◆ DATA EXTRACTS ◆
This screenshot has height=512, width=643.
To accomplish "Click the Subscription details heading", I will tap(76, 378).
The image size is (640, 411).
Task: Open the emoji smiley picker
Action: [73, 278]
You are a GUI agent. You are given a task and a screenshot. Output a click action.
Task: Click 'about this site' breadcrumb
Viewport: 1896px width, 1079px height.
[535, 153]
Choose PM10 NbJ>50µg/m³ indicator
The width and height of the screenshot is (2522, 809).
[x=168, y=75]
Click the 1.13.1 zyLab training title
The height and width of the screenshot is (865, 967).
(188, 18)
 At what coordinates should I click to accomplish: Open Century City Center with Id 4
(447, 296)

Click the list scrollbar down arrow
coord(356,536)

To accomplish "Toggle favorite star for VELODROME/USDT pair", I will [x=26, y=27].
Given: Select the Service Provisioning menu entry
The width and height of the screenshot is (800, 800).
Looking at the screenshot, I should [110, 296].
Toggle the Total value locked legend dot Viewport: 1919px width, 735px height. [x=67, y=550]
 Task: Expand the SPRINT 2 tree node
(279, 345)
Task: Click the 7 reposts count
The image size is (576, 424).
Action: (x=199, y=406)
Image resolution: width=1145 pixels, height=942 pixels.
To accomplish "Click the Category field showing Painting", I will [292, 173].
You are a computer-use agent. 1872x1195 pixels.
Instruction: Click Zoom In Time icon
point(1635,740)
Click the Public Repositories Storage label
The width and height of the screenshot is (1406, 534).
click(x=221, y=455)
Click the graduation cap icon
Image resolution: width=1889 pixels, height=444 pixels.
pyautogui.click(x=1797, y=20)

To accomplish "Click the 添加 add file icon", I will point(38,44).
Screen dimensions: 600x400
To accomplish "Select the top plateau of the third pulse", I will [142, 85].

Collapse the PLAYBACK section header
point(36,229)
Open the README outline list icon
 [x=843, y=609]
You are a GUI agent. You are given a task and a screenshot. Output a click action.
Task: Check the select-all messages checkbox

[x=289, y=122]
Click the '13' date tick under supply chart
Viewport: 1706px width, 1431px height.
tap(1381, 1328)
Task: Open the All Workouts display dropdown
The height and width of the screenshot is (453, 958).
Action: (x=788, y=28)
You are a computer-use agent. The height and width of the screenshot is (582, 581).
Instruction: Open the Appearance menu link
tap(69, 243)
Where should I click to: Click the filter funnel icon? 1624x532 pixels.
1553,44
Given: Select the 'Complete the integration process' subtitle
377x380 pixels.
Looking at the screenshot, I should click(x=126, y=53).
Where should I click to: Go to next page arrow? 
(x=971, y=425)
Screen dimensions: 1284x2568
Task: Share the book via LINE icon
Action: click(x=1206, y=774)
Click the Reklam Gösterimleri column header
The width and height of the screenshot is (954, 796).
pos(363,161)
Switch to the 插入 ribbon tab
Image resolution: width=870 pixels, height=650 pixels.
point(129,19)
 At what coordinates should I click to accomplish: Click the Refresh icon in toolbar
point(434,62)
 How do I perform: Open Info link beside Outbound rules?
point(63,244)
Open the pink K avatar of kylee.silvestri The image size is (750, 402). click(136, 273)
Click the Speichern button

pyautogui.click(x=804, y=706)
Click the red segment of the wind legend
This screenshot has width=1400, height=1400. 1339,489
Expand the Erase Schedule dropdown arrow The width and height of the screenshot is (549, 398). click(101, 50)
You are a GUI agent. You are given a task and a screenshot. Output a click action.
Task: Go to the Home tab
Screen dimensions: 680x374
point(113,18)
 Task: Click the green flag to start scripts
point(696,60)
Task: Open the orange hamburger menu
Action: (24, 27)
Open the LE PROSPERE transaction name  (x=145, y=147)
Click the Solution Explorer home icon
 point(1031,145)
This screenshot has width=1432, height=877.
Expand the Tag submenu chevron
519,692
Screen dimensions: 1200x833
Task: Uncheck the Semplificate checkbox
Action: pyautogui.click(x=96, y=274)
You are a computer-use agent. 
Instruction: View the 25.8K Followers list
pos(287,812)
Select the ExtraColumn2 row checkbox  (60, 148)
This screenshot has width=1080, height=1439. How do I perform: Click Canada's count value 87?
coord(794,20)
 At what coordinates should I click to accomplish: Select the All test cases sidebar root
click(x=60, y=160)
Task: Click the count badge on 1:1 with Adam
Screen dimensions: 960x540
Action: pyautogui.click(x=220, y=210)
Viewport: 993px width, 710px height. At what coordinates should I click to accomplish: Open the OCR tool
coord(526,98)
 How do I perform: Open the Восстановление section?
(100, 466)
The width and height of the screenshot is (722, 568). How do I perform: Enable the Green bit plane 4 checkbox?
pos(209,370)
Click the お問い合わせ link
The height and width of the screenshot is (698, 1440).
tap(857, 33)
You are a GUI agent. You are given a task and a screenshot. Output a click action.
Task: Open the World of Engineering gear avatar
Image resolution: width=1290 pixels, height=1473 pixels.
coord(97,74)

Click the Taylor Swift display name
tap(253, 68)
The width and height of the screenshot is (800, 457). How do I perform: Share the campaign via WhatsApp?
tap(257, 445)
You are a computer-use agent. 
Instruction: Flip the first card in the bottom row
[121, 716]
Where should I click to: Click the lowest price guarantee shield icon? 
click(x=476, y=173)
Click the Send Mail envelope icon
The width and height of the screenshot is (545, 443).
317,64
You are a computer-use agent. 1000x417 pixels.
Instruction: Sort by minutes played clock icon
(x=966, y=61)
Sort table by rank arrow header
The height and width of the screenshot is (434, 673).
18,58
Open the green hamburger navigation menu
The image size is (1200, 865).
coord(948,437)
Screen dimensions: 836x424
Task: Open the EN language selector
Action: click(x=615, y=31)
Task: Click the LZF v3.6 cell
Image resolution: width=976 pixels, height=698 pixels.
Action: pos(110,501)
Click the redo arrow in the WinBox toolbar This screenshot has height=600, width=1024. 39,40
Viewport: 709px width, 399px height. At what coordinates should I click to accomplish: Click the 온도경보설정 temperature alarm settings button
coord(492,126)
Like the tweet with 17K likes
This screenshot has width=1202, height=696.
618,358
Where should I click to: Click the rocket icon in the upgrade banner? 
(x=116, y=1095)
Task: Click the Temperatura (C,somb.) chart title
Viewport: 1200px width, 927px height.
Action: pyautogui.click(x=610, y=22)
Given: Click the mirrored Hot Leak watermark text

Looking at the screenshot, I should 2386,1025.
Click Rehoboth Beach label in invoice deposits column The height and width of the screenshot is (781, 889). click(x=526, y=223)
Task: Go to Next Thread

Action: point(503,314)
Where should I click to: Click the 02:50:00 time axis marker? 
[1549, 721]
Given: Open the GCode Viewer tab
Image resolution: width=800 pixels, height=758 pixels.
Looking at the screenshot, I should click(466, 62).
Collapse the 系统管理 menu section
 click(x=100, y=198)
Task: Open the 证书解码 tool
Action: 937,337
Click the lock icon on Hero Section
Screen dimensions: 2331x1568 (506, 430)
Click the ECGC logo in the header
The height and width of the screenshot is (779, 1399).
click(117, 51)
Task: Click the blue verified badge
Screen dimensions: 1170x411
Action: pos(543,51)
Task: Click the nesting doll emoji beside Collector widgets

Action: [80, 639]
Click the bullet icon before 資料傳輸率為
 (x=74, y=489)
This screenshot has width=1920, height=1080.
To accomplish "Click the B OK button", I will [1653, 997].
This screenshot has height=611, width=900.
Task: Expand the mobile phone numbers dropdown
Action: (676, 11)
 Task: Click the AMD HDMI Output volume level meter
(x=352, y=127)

◆ TASK DESCRIPTION ◆
What lines of the material above hold the string "label"? Please copy them.

◆ SOLUTION TO THIS EXERCISE ◆
Click the Public Repositories Storage label
Click Rehoboth Beach label in invoice deposits column The height and width of the screenshot is (781, 889). click(x=526, y=223)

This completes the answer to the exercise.